> _What you should do_
In the data below, find the line that contains "You are a computer-use" and the line that contains "Instruction: Click the". Copy both, plus every line between them, exactly.

> _Material for this task_

——

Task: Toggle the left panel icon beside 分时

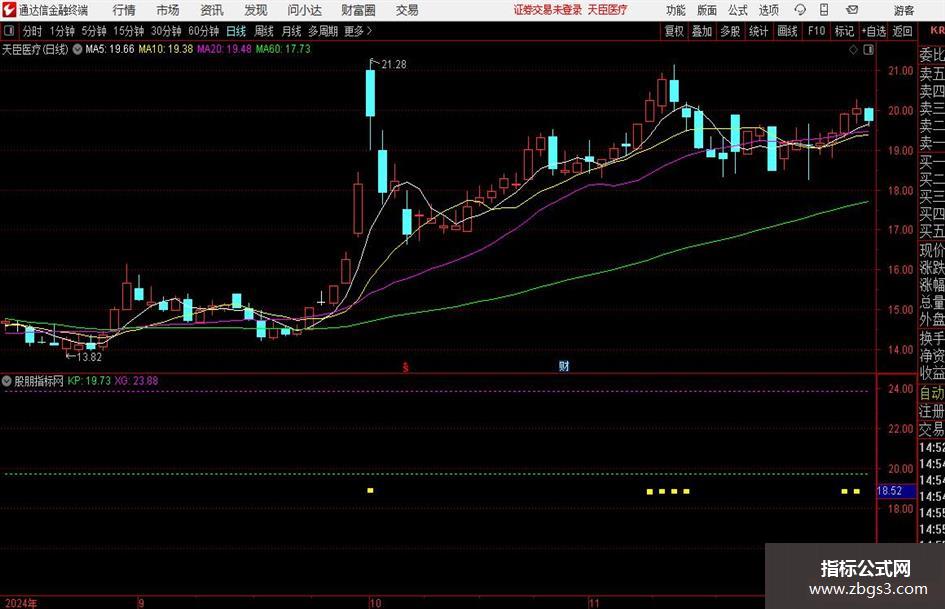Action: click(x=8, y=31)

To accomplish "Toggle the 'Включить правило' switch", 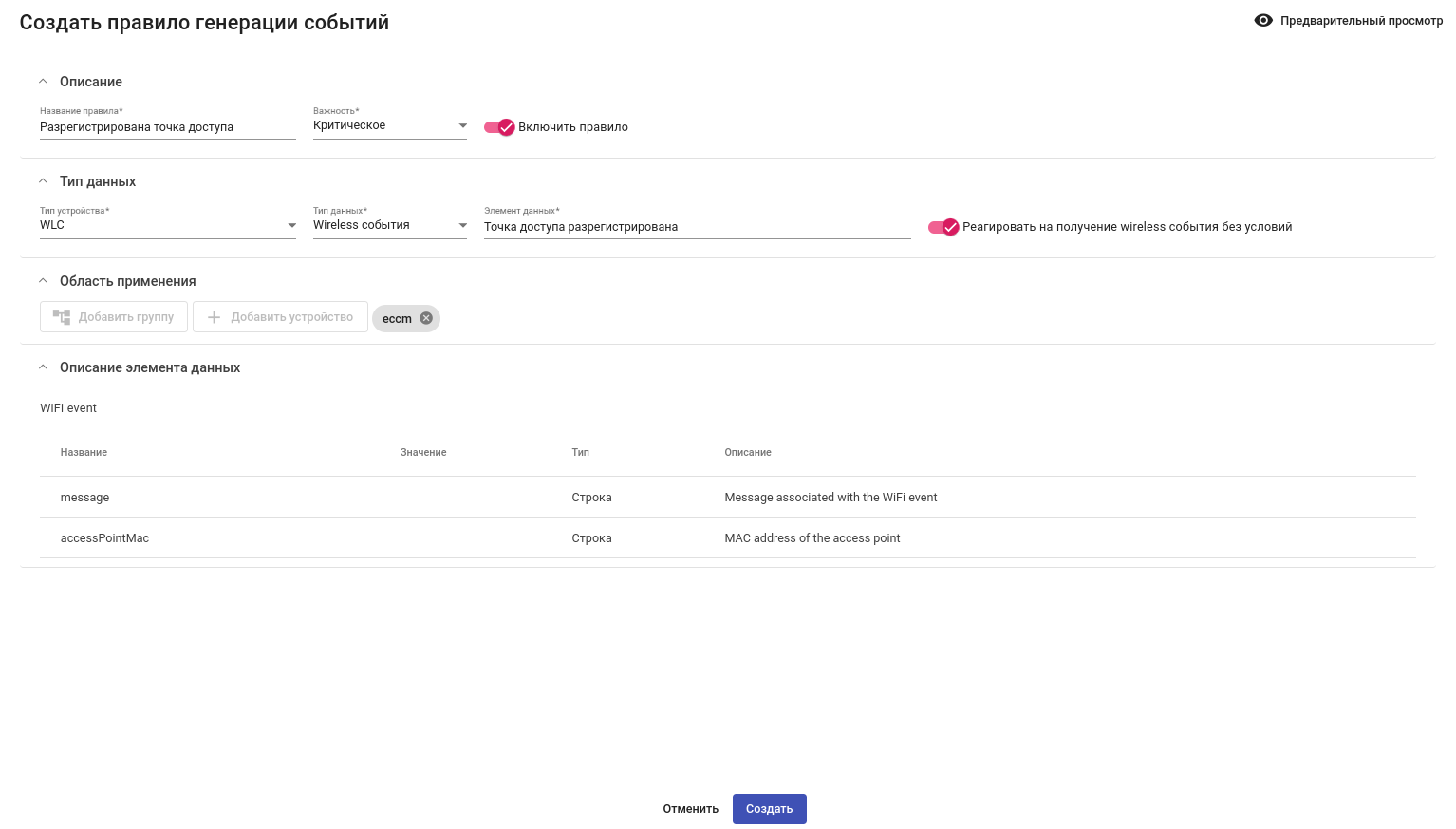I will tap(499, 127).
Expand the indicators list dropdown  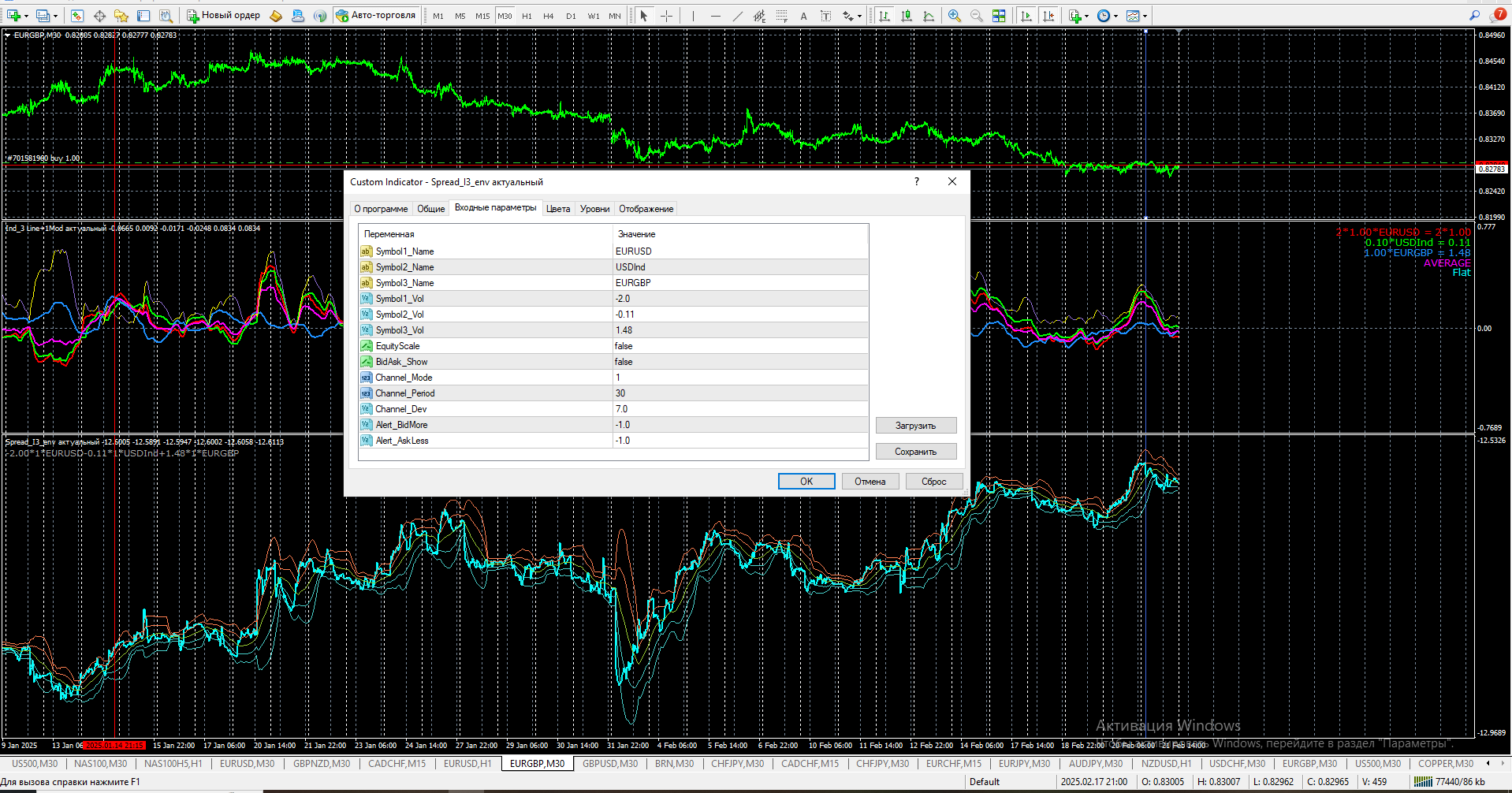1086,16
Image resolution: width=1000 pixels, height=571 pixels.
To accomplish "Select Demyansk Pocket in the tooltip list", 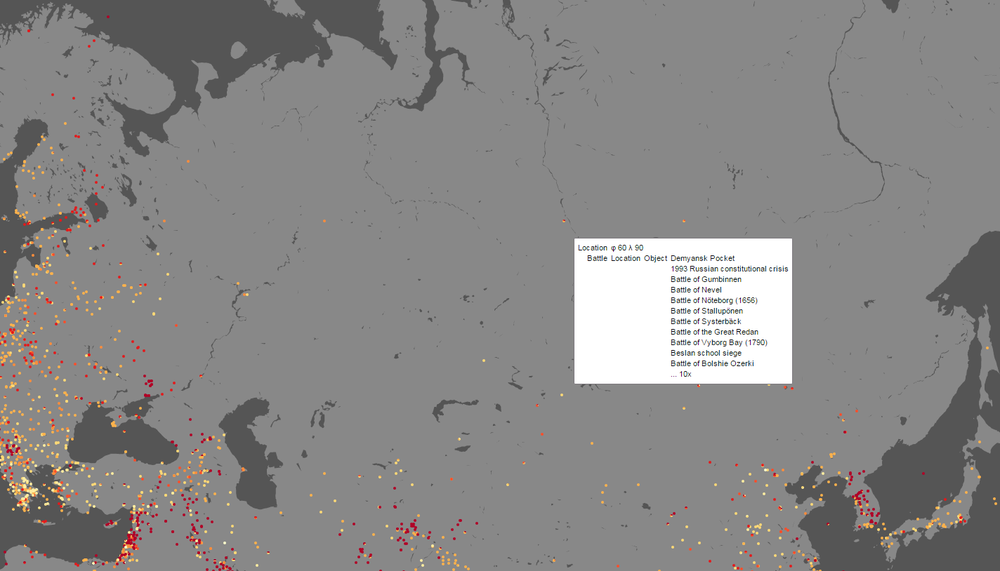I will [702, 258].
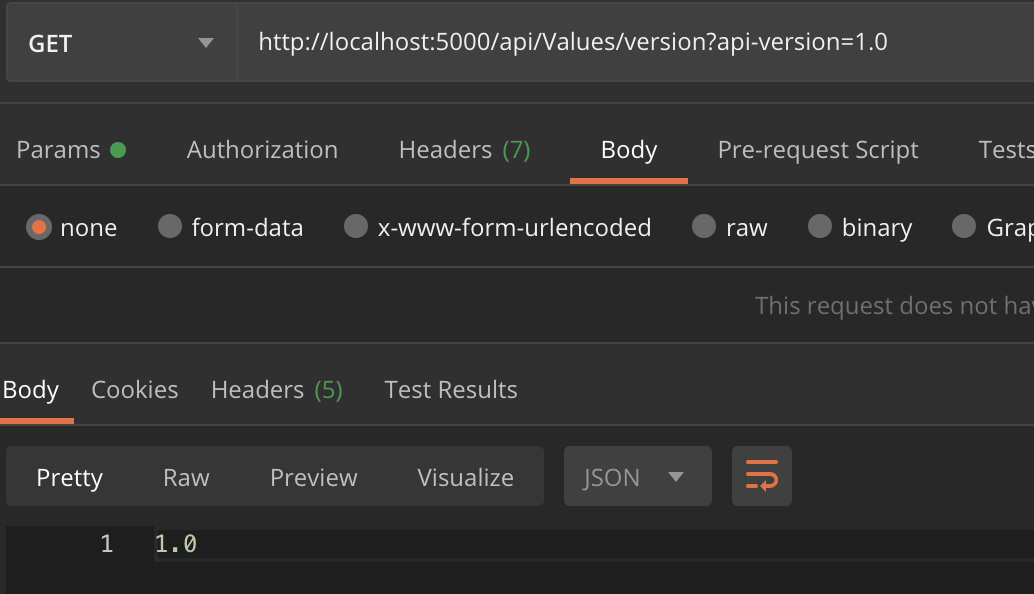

——

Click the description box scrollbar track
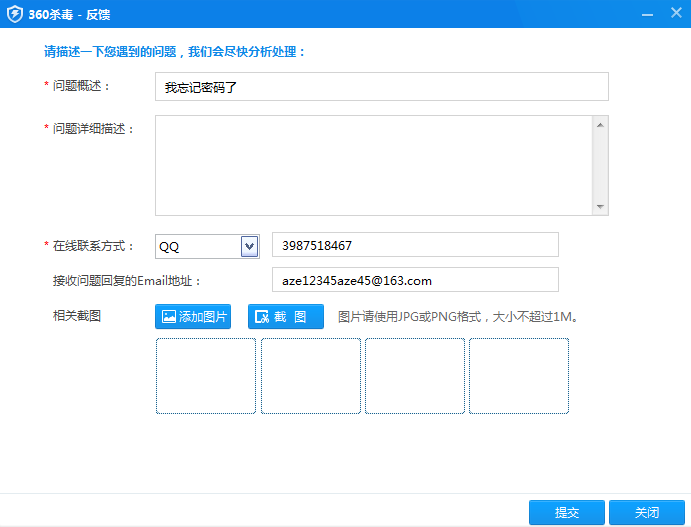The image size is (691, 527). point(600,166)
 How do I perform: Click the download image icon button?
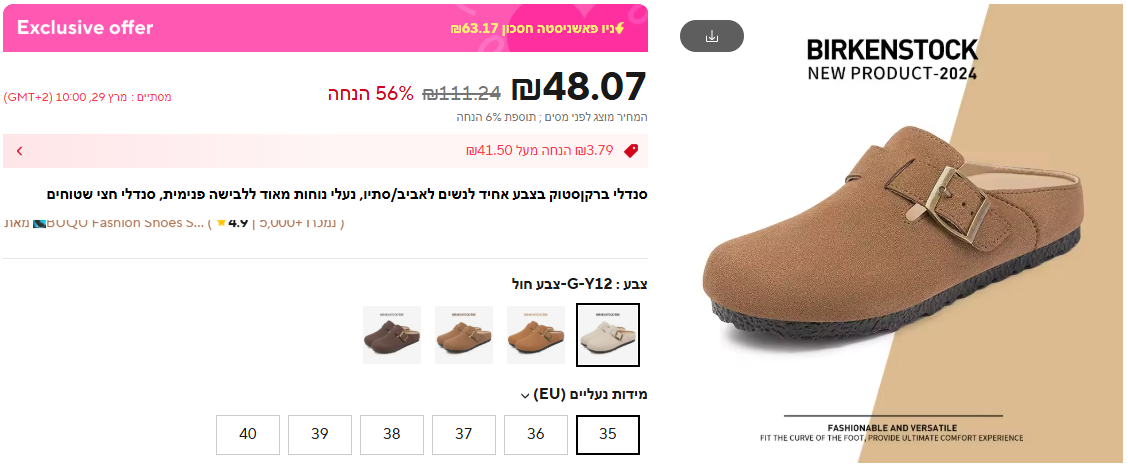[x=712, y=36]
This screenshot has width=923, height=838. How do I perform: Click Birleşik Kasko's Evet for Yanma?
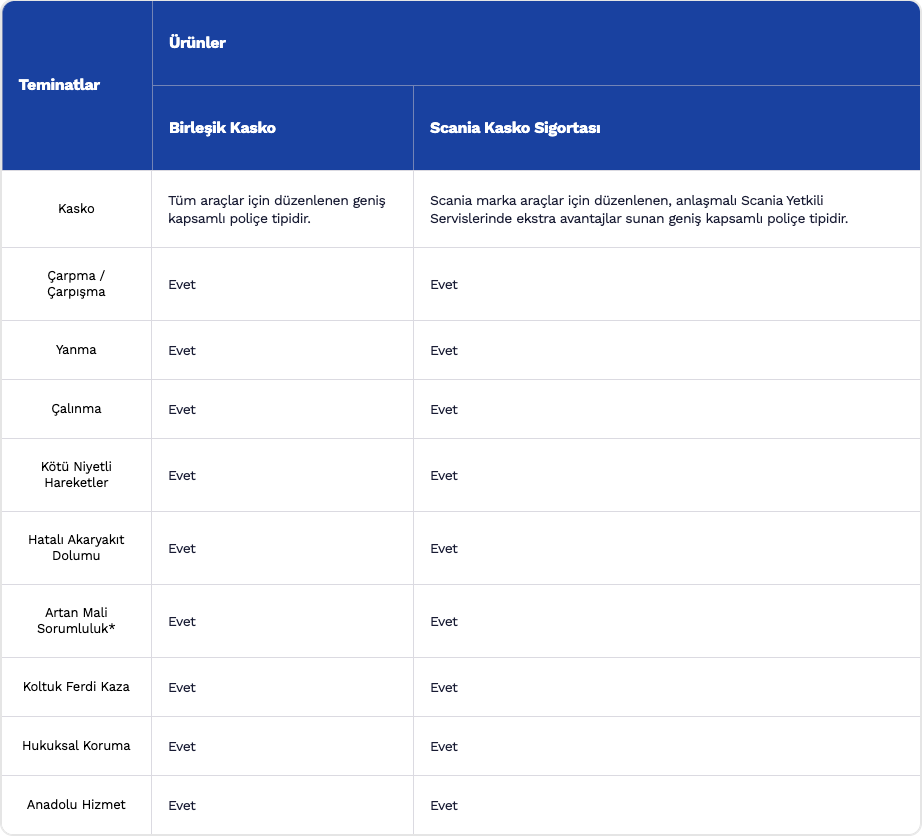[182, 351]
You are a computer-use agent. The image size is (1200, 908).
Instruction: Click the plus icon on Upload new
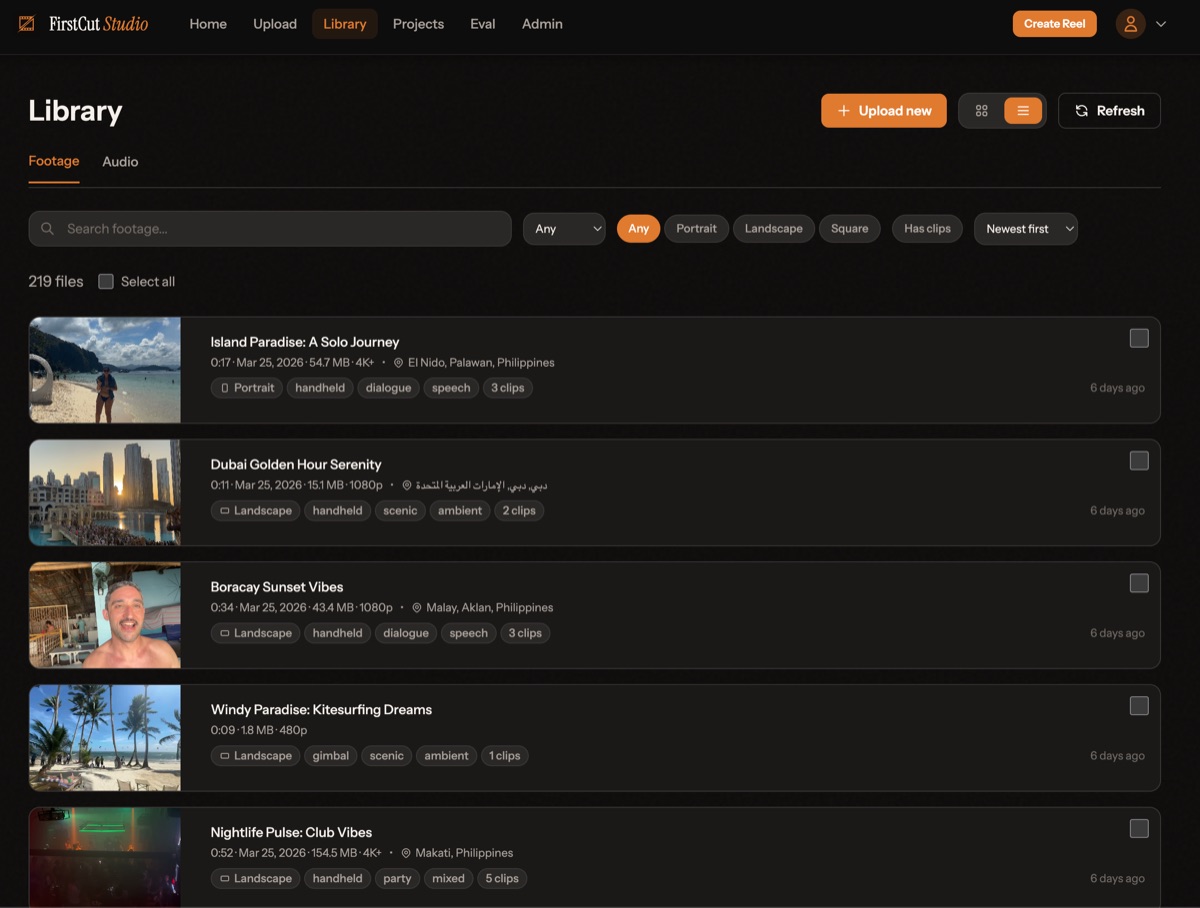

——

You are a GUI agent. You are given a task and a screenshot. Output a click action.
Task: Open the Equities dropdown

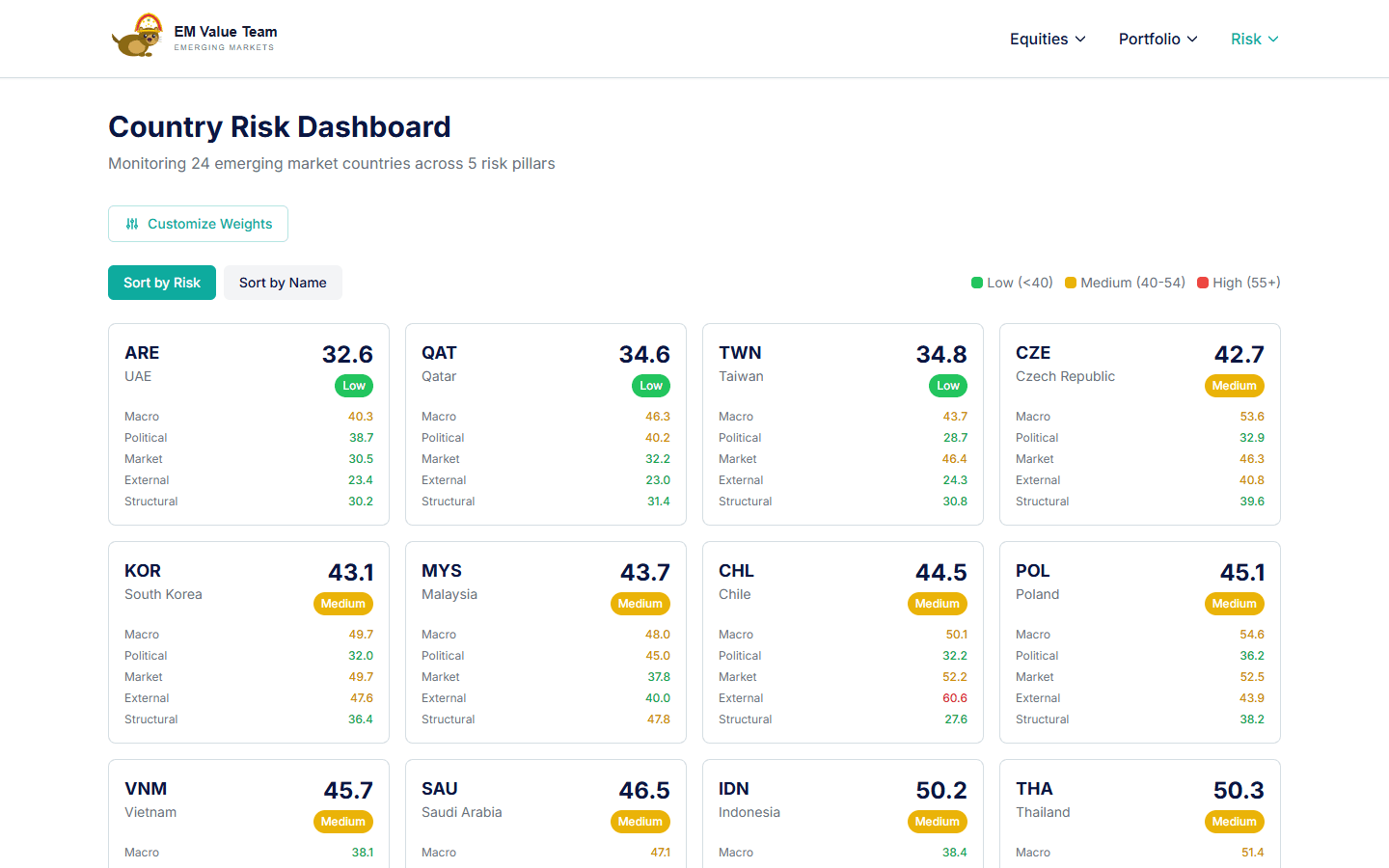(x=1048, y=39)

——

> _Task result_
You are a computer-use agent. The image size is (1200, 908).
Instruction: Click the plus icon on Upload new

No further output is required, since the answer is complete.